WHAT IS NEEDED ->
Every entry should be given again exactly, with nothing dropped.

BEGIN MATERIAL FOR THIS EXERCISE

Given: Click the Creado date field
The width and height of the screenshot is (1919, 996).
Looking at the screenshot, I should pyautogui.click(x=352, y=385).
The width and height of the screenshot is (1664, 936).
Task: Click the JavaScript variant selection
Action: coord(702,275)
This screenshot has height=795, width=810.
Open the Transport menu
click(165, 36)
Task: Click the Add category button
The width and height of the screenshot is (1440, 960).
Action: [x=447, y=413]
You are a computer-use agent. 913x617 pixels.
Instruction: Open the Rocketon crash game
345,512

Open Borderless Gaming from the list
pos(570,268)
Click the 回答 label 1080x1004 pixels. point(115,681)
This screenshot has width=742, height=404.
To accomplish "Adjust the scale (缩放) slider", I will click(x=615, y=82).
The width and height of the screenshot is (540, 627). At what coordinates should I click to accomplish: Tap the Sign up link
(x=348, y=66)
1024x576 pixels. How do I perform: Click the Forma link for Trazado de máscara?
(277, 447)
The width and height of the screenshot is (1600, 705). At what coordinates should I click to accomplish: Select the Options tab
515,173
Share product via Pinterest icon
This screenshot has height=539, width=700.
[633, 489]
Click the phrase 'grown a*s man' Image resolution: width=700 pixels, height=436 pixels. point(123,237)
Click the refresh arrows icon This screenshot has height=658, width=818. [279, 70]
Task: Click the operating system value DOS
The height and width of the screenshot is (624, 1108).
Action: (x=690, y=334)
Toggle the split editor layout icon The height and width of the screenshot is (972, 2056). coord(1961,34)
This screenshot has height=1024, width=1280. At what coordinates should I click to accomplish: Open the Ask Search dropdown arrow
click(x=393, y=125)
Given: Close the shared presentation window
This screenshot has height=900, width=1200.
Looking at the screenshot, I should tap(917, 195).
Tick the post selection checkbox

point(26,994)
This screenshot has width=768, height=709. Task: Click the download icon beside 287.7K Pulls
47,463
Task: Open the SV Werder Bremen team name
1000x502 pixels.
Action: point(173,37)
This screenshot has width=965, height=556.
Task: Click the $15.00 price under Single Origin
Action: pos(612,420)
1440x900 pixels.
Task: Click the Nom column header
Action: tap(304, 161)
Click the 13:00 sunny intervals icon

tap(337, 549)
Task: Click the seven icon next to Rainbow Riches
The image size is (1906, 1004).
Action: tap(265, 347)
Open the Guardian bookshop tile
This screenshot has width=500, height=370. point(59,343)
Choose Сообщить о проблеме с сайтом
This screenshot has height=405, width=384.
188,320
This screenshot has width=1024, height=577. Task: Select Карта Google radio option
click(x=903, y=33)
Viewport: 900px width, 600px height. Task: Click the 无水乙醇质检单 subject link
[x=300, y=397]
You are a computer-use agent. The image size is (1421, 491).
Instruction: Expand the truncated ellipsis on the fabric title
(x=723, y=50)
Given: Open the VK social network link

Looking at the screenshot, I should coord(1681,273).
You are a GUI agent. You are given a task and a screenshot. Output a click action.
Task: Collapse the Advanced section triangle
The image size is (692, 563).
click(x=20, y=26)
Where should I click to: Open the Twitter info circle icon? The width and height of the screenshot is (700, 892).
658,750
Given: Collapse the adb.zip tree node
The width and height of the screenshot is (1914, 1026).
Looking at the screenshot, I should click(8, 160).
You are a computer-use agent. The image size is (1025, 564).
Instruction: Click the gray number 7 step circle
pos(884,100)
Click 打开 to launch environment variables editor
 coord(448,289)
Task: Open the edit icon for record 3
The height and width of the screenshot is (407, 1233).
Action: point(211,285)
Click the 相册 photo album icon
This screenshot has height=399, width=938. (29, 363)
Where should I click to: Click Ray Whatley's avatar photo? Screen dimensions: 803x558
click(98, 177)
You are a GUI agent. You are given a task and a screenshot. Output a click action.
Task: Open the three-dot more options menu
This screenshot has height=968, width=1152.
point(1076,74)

END MATERIAL FOR THIS EXERCISE

ANSWER TO THE PROBLEM ->
Given: Click the Creado date field
The width and height of the screenshot is (1919, 996).
Looking at the screenshot, I should pyautogui.click(x=352, y=385).
The width and height of the screenshot is (1664, 936).
Task: Click the JavaScript variant selection
Action: coord(702,275)
This screenshot has height=795, width=810.
Open the Transport menu
click(165, 36)
Task: Click the Add category button
The width and height of the screenshot is (1440, 960).
Action: [x=447, y=413]
You are a computer-use agent. 913x617 pixels.
Instruction: Open the Rocketon crash game
345,512

Open Borderless Gaming from the list
pos(570,268)
Click the 回答 label 1080x1004 pixels. point(115,681)
This screenshot has width=742, height=404.
To accomplish "Adjust the scale (缩放) slider", I will click(x=615, y=82).
The width and height of the screenshot is (540, 627). At what coordinates should I click to accomplish: Tap the Sign up link
(x=348, y=66)
1024x576 pixels. How do I perform: Click the Forma link for Trazado de máscara?
(277, 447)
The width and height of the screenshot is (1600, 705). At what coordinates should I click to accomplish: Select the Options tab
515,173
Share product via Pinterest icon
This screenshot has height=539, width=700.
[633, 489]
Click the phrase 'grown a*s man' Image resolution: width=700 pixels, height=436 pixels. point(123,237)
Click the refresh arrows icon This screenshot has height=658, width=818. [279, 70]
Task: Click the operating system value DOS
The height and width of the screenshot is (624, 1108).
Action: (x=690, y=334)
Toggle the split editor layout icon The height and width of the screenshot is (972, 2056). coord(1961,34)
This screenshot has height=1024, width=1280. At what coordinates should I click to accomplish: Open the Ask Search dropdown arrow
click(x=393, y=125)
Given: Close the shared presentation window
This screenshot has height=900, width=1200.
Looking at the screenshot, I should tap(917, 195).
Tick the post selection checkbox

point(26,994)
This screenshot has width=768, height=709. Task: Click the download icon beside 287.7K Pulls
47,463
Task: Open the SV Werder Bremen team name
1000x502 pixels.
Action: point(173,37)
This screenshot has width=965, height=556.
Task: Click the $15.00 price under Single Origin
Action: pos(612,420)
1440x900 pixels.
Task: Click the Nom column header
Action: tap(304, 161)
Click the 13:00 sunny intervals icon

tap(337, 549)
Task: Click the seven icon next to Rainbow Riches
The image size is (1906, 1004).
Action: tap(265, 347)
Open the Guardian bookshop tile
This screenshot has width=500, height=370. point(59,343)
Choose Сообщить о проблеме с сайтом
This screenshot has height=405, width=384.
188,320
This screenshot has width=1024, height=577. Task: Select Карта Google radio option
click(x=903, y=33)
Viewport: 900px width, 600px height. Task: Click the 无水乙醇质检单 subject link
[x=300, y=397]
You are a computer-use agent. The image size is (1421, 491).
Instruction: Expand the truncated ellipsis on the fabric title
(x=723, y=50)
Given: Open the VK social network link

Looking at the screenshot, I should coord(1681,273).
You are a GUI agent. You are given a task and a screenshot. Output a click action.
Task: Collapse the Advanced section triangle
The image size is (692, 563).
click(x=20, y=26)
Where should I click to: Open the Twitter info circle icon? The width and height of the screenshot is (700, 892).
658,750
Given: Collapse the adb.zip tree node
The width and height of the screenshot is (1914, 1026).
Looking at the screenshot, I should click(8, 160).
You are a computer-use agent. The image size is (1025, 564).
Instruction: Click the gray number 7 step circle
pos(884,100)
Click 打开 to launch environment variables editor
 coord(448,289)
Task: Open the edit icon for record 3
The height and width of the screenshot is (407, 1233).
Action: point(211,285)
Click the 相册 photo album icon
This screenshot has height=399, width=938. (29, 363)
Where should I click to: Click Ray Whatley's avatar photo? Screen dimensions: 803x558
click(98, 177)
You are a GUI agent. You are given a task and a screenshot. Output a click action.
Task: Open the three-dot more options menu
This screenshot has height=968, width=1152.
point(1076,74)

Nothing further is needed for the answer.